Das Konzept der Kreativgesellschaft sieht vor, dass Einnahmen aus der Untervermietung in die Instandsetzung fließen. Der Beirat sieht den Eigentümer in der Pflicht, die Zinnwerke für eine Nutzung zu ertüchtigen. Er könne nicht verstehen, sagt Beiratsmitglied Volker Schenk, dass ein städtisches Unternehmen wie die Sprinkenhof GmbH seine Gebäude verfallen lasse.Bevor die Kreativgesellschaft die Hallen untervermieten darf, muss sie zunächst eine Nutzungsänderung beim Bezirksamt Mitte beantragen. Architekten werden bis voraussichtlich Anfang Dezember prüfen, wie sich die verschiedenen Auflagen der Bauprüfabteilung des Bezirksamtes erfüllen lassen. Dabei geht es um den Brandschutz, Fluchtwege und die Statik. Die Kreativgesellschaft ist entschlossen, den umfangreichen Antrag zu stellen. Ende Januar wird sie Klarheit über die Kosten des Feldversuchs in den Zinnwerken haben und entscheiden. Im Februar oder März könnten die ersten Nutzer in die Hallen einziehen.

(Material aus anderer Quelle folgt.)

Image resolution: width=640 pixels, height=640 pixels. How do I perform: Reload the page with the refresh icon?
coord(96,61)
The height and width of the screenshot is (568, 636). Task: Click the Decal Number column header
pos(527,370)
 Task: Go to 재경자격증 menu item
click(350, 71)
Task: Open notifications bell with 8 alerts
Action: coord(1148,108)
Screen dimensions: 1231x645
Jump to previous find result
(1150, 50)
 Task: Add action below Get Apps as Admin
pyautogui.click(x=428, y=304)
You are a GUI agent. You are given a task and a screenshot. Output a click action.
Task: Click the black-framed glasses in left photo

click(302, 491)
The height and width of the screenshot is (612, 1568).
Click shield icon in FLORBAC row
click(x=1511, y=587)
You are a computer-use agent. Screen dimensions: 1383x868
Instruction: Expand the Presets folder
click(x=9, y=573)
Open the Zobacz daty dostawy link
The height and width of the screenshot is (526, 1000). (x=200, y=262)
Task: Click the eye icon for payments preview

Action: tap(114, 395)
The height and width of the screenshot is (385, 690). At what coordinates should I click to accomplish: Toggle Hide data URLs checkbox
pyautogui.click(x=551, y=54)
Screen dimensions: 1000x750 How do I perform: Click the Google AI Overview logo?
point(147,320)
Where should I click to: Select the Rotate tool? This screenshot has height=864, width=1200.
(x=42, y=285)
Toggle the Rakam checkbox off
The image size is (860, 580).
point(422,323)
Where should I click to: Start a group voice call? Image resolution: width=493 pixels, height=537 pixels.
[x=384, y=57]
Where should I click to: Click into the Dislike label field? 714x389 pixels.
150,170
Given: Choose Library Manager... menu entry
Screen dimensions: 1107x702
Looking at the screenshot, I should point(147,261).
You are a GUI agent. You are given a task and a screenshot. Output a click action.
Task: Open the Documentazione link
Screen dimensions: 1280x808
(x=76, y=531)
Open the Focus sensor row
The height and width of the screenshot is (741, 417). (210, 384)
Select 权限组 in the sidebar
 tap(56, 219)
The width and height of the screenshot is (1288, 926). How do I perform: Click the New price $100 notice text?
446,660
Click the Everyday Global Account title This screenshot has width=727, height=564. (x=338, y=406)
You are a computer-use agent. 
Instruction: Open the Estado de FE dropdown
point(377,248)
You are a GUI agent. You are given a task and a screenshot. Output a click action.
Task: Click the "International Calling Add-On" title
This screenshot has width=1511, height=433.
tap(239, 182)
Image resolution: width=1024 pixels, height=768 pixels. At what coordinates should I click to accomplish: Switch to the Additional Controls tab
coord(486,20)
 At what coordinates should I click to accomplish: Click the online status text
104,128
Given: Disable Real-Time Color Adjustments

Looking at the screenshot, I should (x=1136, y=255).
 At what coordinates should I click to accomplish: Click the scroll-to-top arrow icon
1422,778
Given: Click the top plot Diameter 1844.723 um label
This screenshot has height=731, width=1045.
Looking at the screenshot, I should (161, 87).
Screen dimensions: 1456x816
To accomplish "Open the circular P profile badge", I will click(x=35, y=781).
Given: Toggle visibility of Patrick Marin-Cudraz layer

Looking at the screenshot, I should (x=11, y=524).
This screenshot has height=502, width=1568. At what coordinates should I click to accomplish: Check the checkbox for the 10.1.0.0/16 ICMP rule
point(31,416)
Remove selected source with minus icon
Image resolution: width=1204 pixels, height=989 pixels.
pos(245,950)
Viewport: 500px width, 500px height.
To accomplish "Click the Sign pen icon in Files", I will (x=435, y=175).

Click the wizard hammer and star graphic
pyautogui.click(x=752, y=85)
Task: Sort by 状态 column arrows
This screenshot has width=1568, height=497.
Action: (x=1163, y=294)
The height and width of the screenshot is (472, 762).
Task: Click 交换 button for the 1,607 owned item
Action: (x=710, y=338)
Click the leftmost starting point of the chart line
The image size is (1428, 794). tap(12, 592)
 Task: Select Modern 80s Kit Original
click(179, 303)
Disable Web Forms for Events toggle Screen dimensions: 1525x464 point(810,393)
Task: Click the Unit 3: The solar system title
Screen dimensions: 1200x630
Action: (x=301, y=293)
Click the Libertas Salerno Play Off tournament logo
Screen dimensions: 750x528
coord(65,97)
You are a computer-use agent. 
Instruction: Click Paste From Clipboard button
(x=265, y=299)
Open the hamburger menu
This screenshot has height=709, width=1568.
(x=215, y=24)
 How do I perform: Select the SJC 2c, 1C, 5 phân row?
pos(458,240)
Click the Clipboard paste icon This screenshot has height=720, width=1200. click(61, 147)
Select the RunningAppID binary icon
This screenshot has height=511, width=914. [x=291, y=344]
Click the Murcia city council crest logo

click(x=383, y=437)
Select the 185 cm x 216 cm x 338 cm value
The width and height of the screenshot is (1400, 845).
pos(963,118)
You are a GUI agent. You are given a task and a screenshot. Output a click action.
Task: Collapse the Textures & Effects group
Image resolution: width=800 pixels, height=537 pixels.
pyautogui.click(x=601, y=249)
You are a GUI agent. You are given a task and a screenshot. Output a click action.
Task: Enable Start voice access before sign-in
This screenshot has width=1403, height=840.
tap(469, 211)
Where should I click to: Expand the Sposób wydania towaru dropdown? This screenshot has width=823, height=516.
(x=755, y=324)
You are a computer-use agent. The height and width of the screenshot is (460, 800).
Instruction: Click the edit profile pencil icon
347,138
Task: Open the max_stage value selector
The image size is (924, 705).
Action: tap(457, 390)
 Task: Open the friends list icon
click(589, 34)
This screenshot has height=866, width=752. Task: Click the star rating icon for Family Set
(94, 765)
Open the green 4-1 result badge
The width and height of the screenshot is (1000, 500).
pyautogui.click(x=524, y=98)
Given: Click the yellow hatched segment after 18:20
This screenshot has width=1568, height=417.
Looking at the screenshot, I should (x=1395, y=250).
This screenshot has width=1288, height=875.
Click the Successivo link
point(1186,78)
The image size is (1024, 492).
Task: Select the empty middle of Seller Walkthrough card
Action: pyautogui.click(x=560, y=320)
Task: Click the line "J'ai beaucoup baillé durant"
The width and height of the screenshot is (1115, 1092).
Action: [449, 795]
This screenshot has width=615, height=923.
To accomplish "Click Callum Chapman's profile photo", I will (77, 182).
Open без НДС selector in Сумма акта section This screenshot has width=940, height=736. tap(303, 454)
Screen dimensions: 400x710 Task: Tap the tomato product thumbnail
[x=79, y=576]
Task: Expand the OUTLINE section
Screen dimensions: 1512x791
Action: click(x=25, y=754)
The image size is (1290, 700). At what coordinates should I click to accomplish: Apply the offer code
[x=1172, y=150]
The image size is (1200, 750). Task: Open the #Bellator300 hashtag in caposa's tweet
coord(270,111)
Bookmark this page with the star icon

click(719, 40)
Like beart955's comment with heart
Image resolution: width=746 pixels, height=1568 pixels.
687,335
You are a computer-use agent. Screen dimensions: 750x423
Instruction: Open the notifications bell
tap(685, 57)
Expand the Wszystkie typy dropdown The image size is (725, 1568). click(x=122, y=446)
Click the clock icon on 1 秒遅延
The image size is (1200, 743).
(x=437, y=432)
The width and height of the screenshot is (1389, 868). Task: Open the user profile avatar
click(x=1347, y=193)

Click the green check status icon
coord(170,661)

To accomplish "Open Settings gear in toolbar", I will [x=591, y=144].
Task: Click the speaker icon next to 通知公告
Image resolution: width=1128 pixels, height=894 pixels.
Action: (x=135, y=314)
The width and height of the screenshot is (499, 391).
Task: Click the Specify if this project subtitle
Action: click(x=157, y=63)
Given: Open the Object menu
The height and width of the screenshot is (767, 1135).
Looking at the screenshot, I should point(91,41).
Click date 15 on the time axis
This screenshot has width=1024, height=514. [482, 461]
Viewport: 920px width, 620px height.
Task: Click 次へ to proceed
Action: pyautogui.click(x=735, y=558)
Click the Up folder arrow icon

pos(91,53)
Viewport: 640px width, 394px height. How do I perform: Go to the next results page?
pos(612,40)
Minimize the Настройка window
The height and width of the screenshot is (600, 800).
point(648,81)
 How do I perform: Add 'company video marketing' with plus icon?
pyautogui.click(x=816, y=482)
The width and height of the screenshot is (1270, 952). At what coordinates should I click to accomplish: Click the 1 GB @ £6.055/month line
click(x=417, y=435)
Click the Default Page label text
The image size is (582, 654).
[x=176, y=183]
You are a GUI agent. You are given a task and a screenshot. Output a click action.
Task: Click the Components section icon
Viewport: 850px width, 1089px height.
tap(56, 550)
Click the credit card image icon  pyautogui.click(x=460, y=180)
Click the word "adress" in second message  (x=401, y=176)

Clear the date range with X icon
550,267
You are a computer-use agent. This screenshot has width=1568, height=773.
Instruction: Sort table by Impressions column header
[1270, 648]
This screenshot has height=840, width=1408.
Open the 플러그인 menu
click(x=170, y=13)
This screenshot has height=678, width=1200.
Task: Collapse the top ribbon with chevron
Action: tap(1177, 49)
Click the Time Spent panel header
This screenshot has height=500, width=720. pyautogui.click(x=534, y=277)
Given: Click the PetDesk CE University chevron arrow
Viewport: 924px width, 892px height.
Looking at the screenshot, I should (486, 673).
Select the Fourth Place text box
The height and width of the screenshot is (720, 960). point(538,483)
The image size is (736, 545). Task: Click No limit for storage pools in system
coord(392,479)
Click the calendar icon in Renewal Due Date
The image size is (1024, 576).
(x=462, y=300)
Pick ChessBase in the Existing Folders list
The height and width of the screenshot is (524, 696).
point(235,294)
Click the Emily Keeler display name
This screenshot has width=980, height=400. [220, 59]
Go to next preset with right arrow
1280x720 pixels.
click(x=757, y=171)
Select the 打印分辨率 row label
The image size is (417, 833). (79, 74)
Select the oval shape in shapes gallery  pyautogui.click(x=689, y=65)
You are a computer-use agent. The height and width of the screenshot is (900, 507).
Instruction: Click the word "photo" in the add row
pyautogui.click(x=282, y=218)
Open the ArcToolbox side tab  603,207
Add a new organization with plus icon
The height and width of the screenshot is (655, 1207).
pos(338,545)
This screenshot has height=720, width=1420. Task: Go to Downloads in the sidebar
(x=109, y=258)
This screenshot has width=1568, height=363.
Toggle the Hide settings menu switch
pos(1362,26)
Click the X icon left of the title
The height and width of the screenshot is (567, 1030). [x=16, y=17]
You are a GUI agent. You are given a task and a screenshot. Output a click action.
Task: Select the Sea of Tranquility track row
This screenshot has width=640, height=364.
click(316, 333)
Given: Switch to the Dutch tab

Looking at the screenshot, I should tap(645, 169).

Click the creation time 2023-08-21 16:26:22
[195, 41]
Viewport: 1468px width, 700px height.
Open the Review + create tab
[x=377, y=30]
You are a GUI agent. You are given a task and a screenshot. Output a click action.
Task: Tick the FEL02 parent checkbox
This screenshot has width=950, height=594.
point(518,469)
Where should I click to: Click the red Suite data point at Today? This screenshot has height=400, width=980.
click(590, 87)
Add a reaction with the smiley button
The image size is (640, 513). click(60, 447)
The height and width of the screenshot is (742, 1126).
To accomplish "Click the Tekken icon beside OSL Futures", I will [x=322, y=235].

Kreativgesellschaft und Sprinkenhof GmbH sind städtische Unternehmen. Wie es von Seiten der Kreativgesellschaft heißt, habe die Grundstücksverwaltungsgesellschaft ihr die Zinnwerkehallen für „wenig Geld“ vermietet. Kreativschaffende in Wilhelmsburg werten das als Zeichen, dass sich die Sprinkenhof GmbH auf die Idee des Kulturkanals zubewege.

Bezirksamtsleiter Andy Grote (SPD) gilt als Befürworter eines Kulturkanal genannten Kreativquartiers entlang des Veringkanals im Wilhelmsburger Reiherstiegviertel. Im Juli 2013 hatte er die Idee öffentlich geäußert. Sie sieht Musikklubs, Ateliers, Werkstätten und Ansiedlungsmöglichkeiten für die Kreativwirtschaft vor.

Unmittelbar neben den beiden leer stehenden Hallen haben bereits mehr als 20 selbstständige Unternehmer aus der Kreativwirtschaft ihre Büros in den früheren Zinnwerken. Hier haben Kreative aus Film und Fernsehen, aber auch eine Modedesignerin und eine Bildhauerin ihre Arbeitsräume.